Thesis: Costly Information Acquisition, Stock Prices and Neoclassical Growth
An old question in economics concerns the role of the stock market: Is the stock market another Las Vegas, where a lot of people just “gamble”? Or do the activities of informed stock traders contribute in a useful way to the optimal allocation of resources by providing guidance for physical
investment? A new model to adress this old question is analyzed in this thesis.
The approach taken here is to incorporate the endogeneously costly acquisition information about future returns the partial transmission of that information to the market via prices into an infinite horizon rational expectations neoclassical growth model.
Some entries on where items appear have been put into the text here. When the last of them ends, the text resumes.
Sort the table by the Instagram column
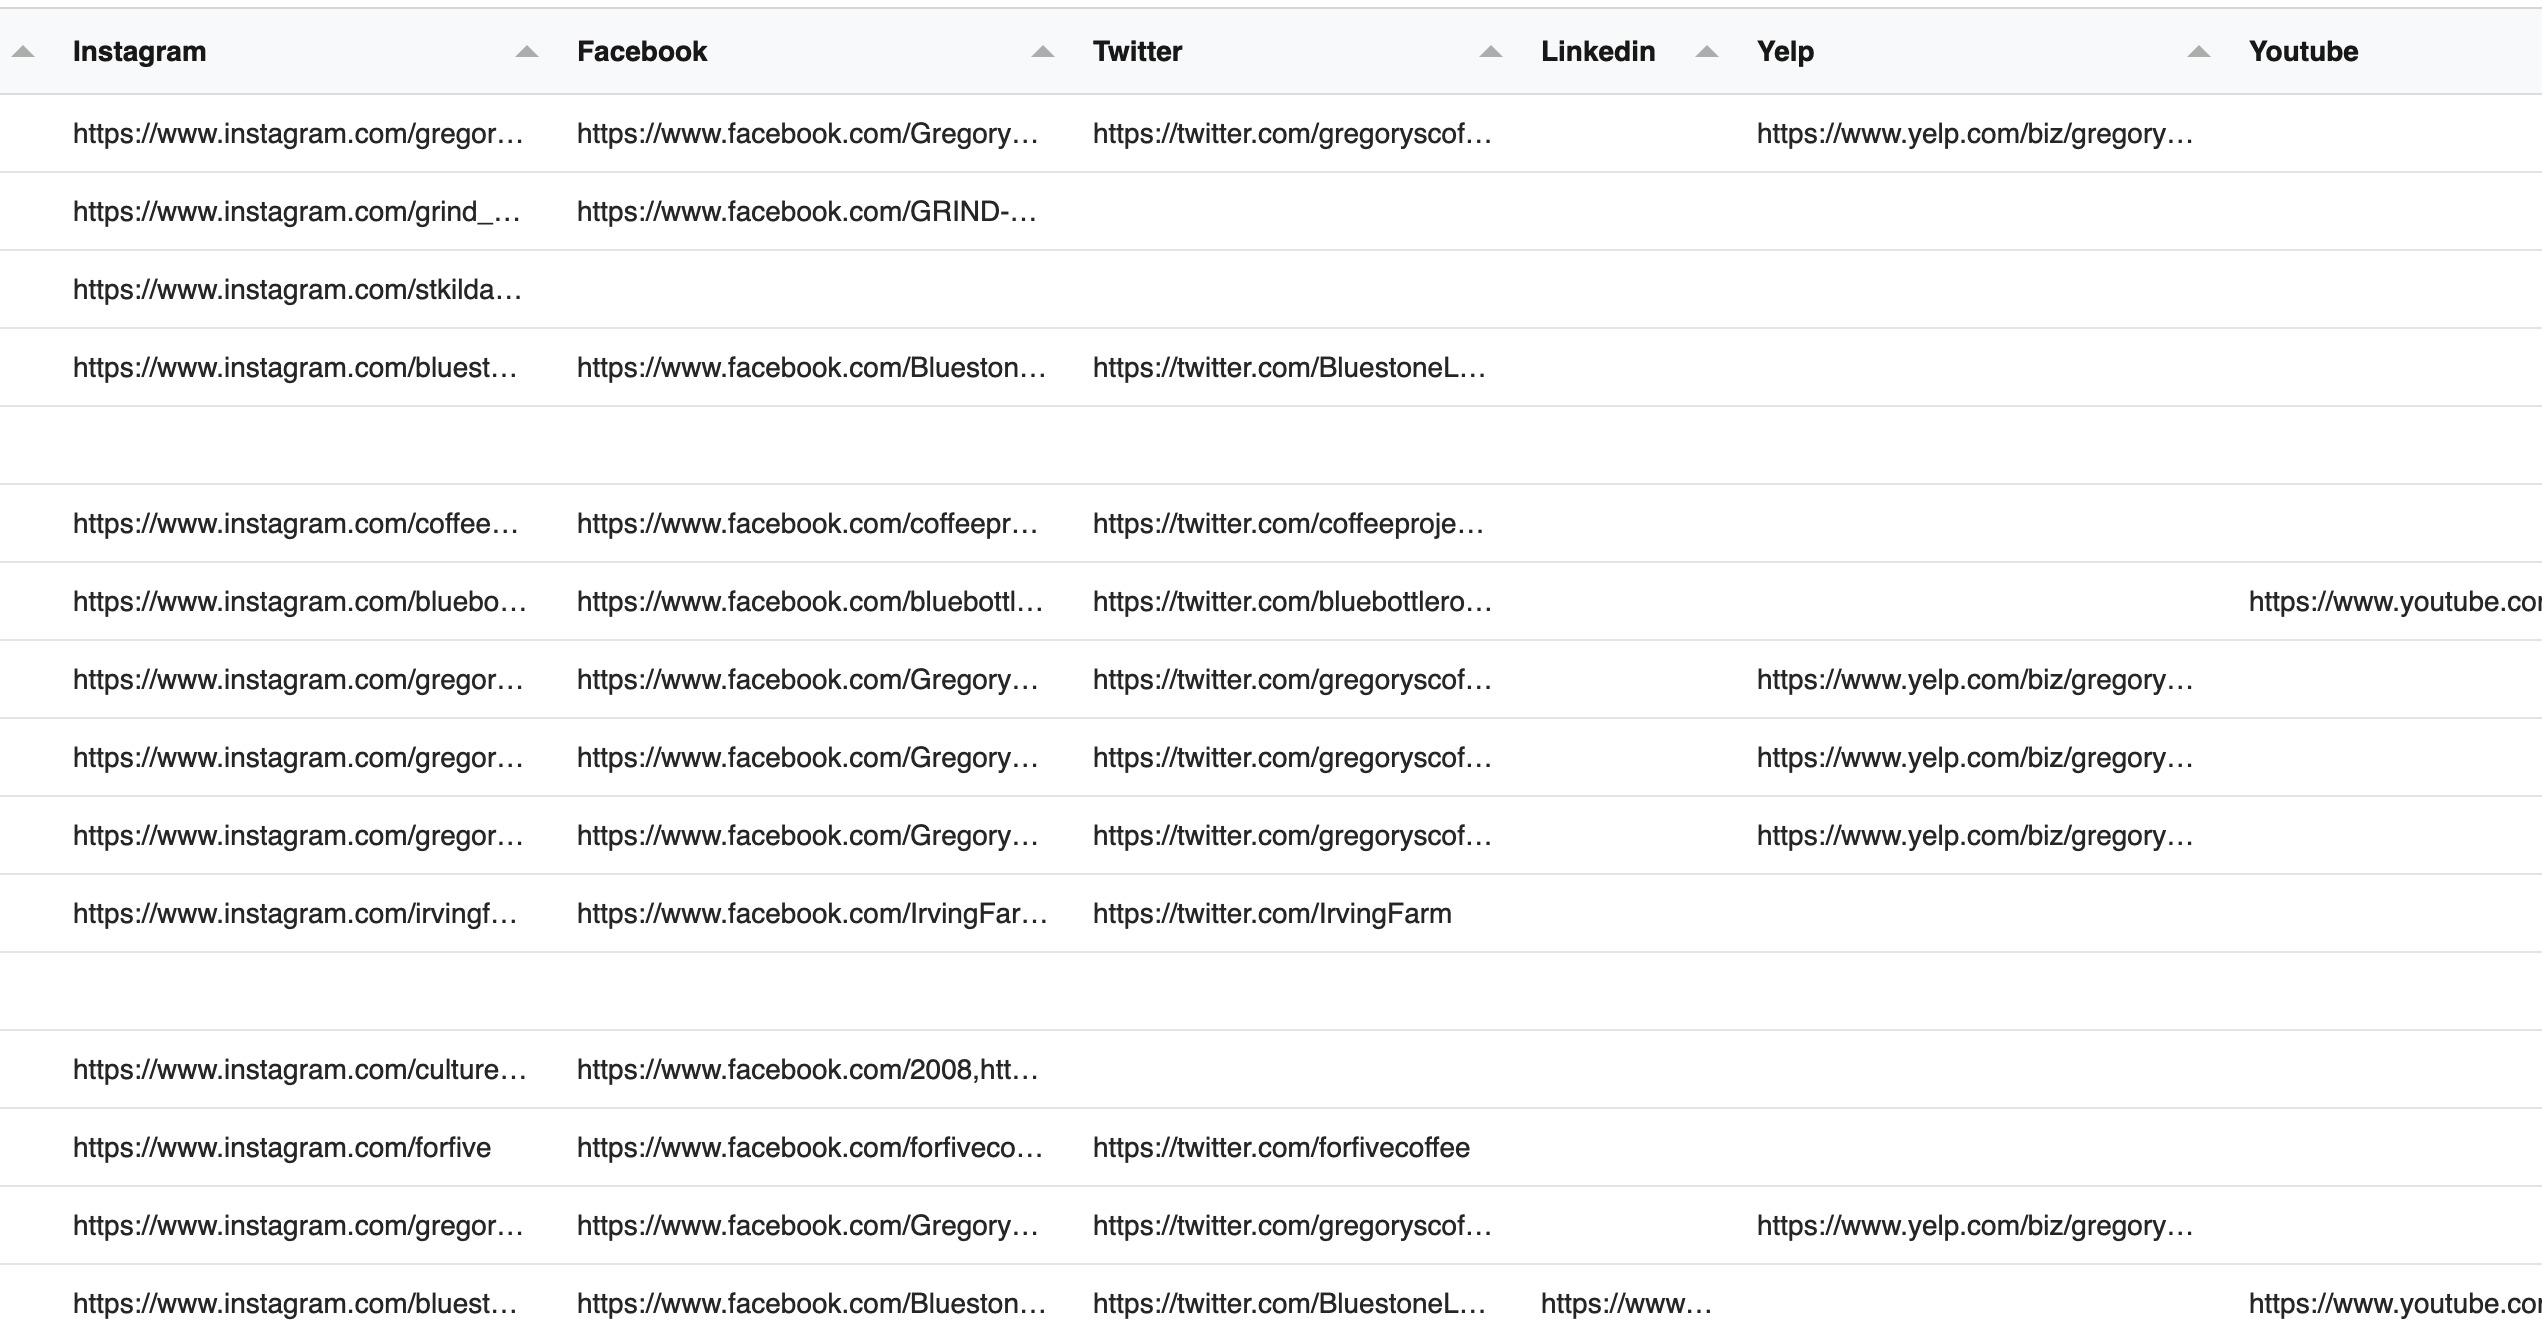2542x1336 pixels. [x=138, y=51]
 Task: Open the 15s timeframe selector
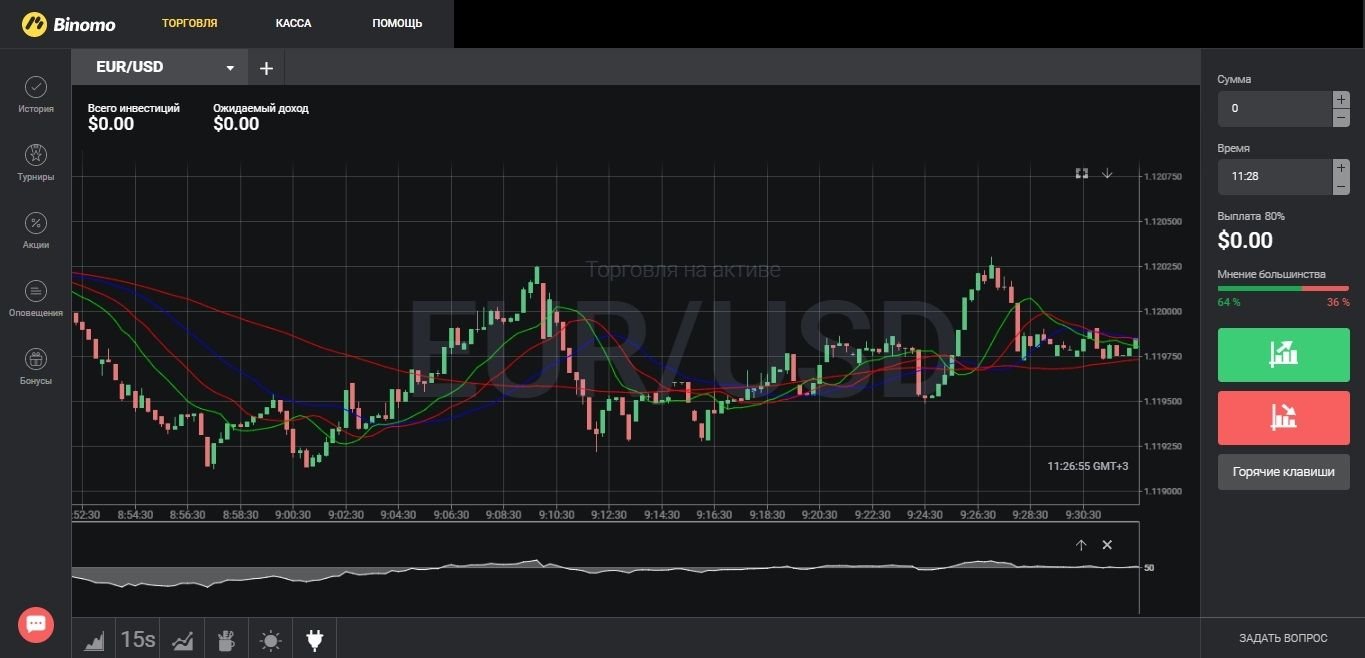tap(138, 640)
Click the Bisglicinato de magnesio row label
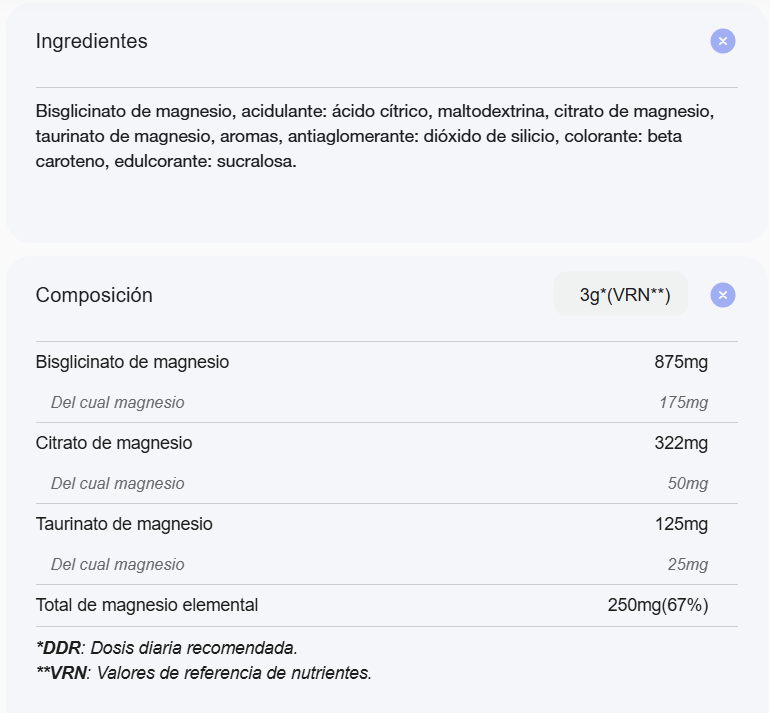Image resolution: width=770 pixels, height=713 pixels. coord(132,362)
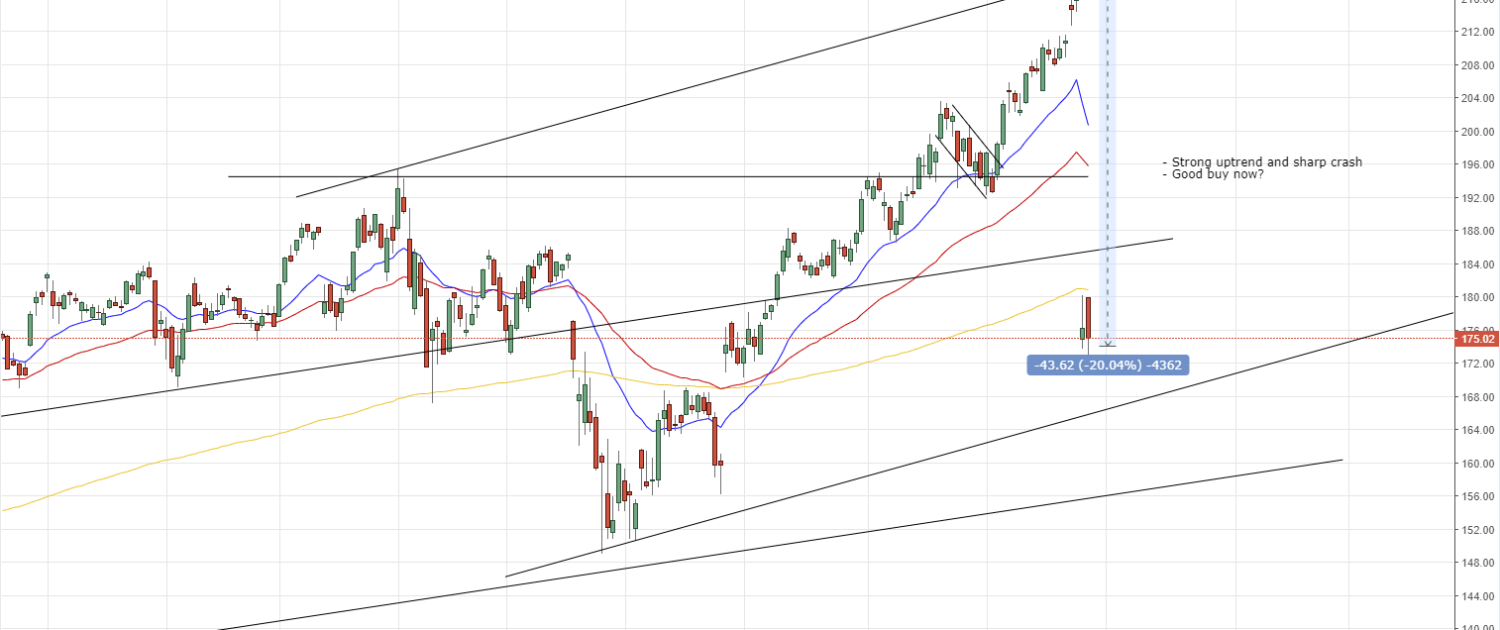Click the 200.00 price axis label

tap(1477, 132)
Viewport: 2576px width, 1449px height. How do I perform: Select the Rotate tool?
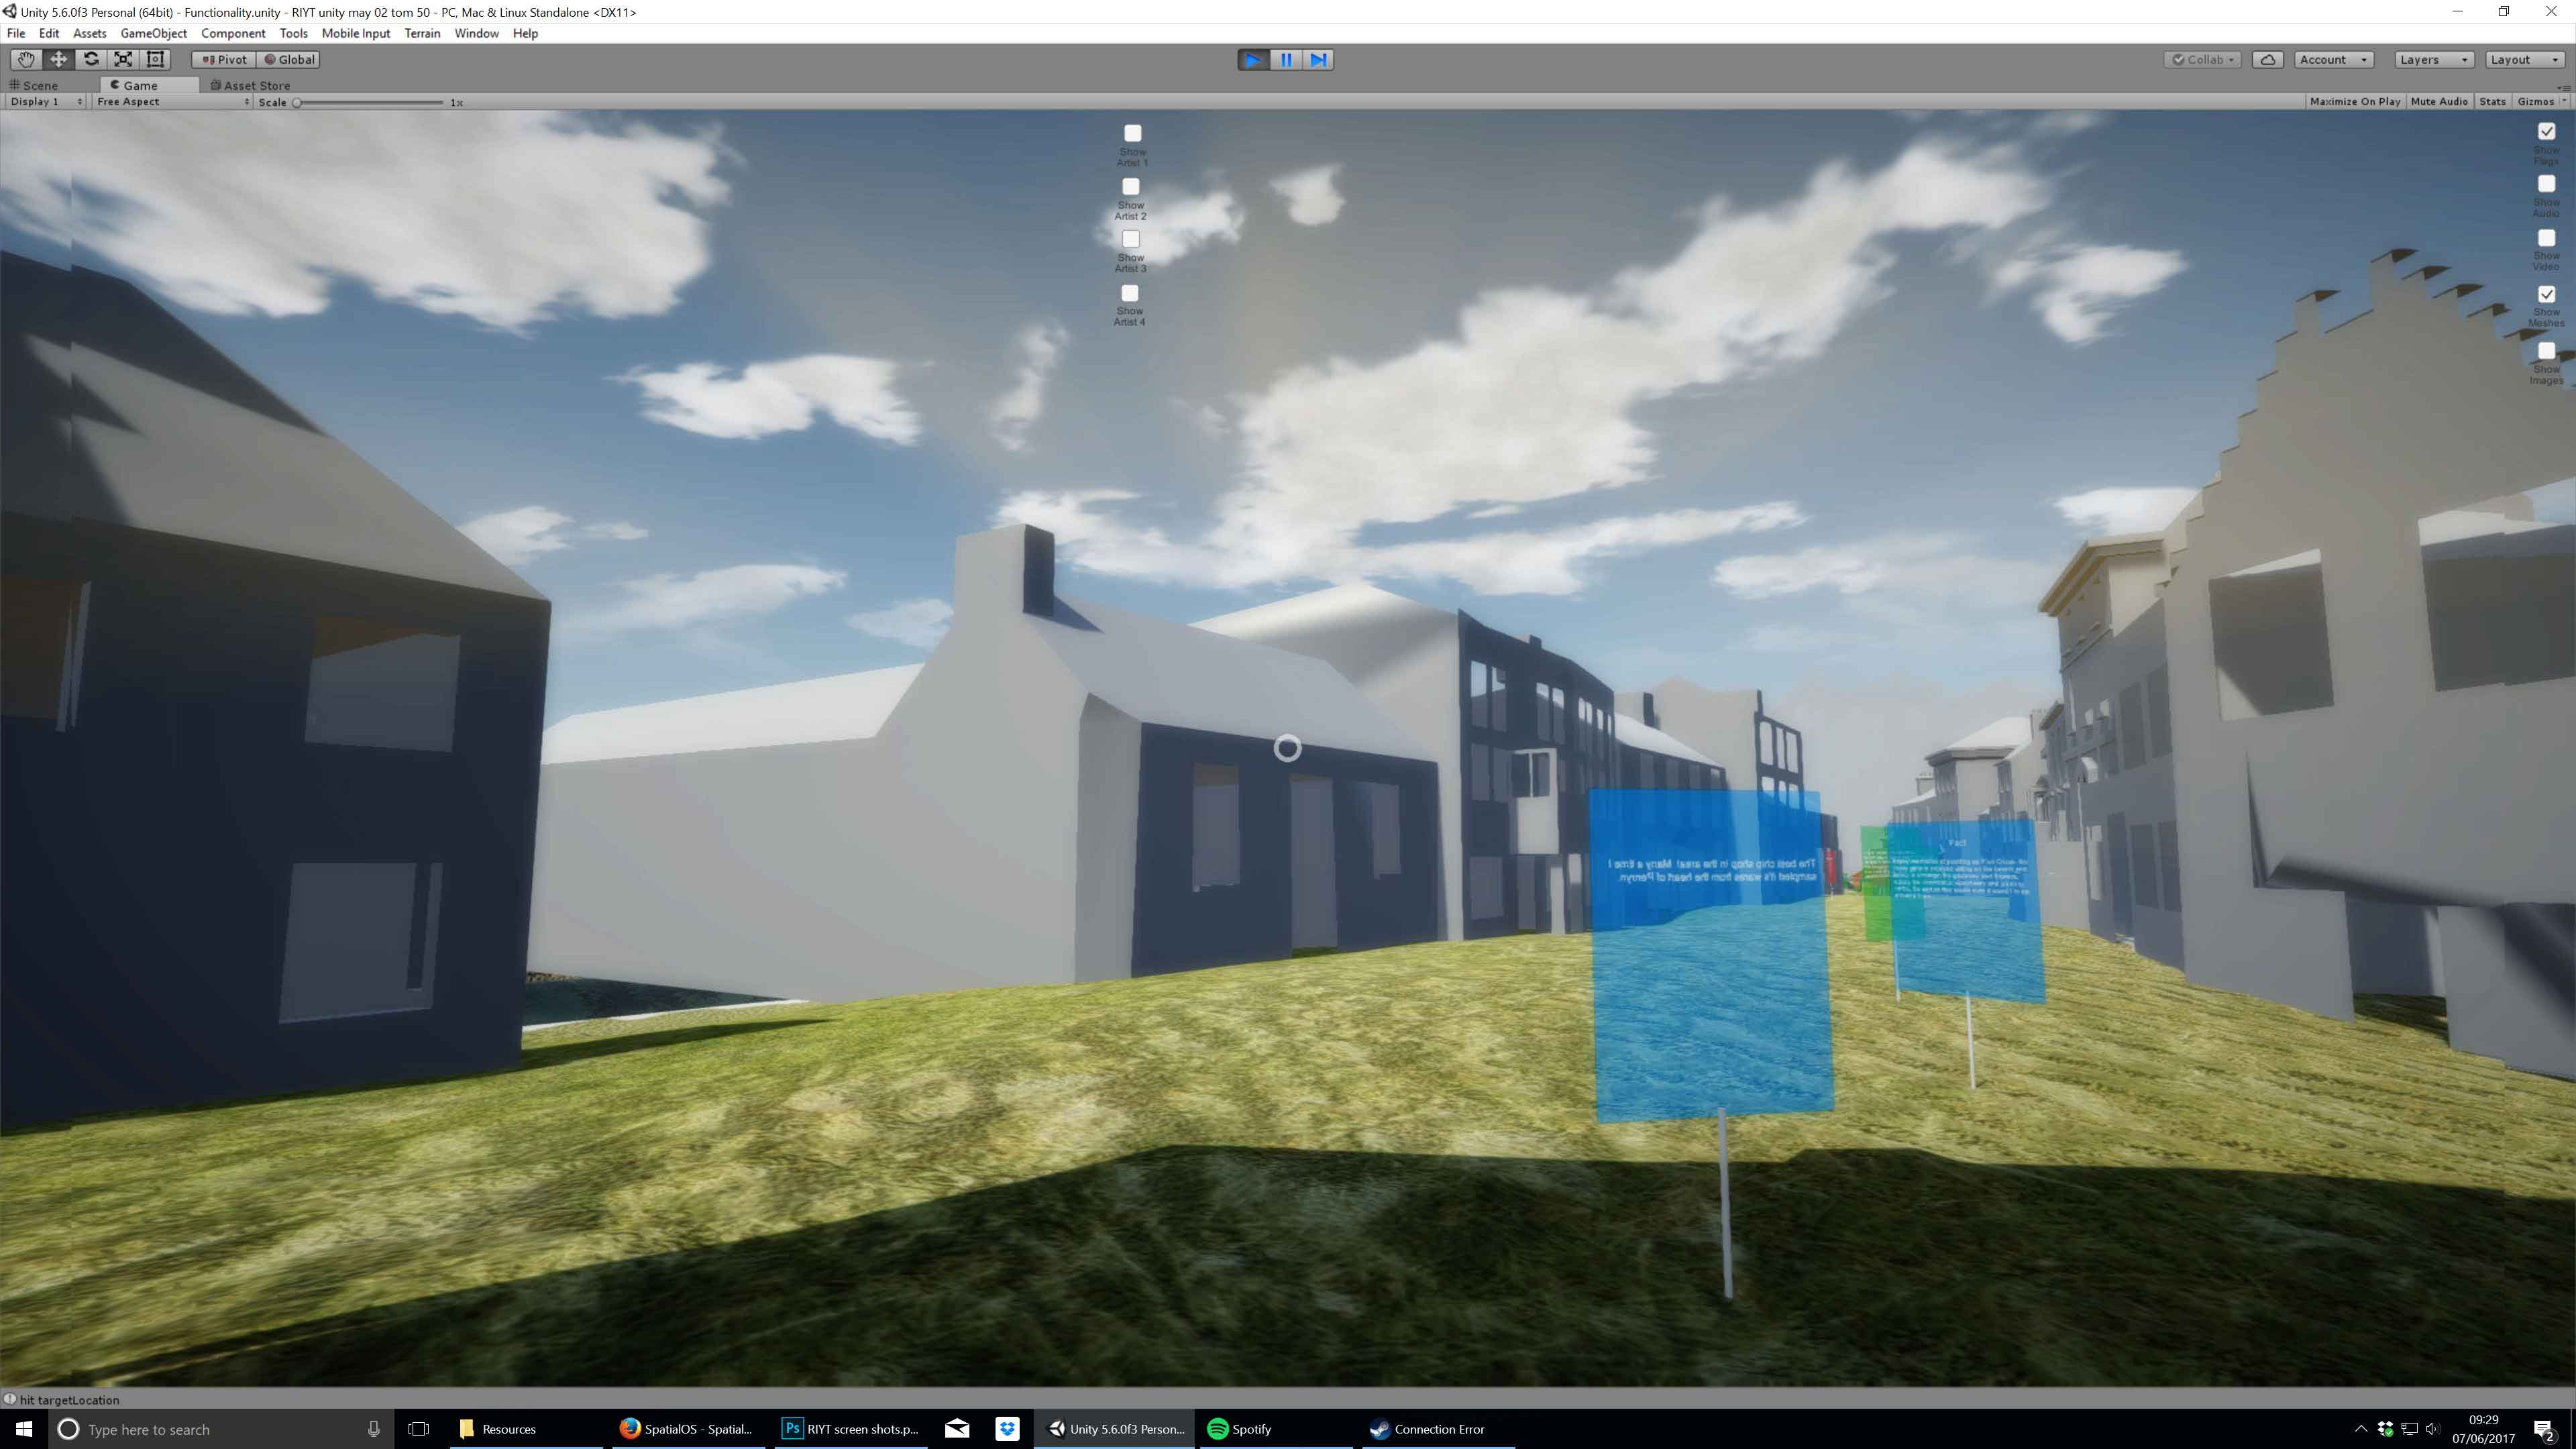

The key feature is that stock prices signal investment opportunities for physical investment and thus guide the allocation of resources. That is, the higher the stock price for a particular
technology, the more likely is a high future dividend stream per capital unit, and thus, the more should be added to the physical capital using that
However, this efficiency increasing effect is trading off against the redistributional effect, which arises because information acquirerers (insidersu) will earn a higher expected rate of return on their assets than the average. This tradeoff is analyzed for the model at hand with numerical calculations. It turns out that information acquirerers perform a welfare increasing role only as long as their information is revealed sufficiently well
to the market.
Among the theoretical insights, it is shown that a perfect market portfolio mutual fund rules out information acquisitional activities.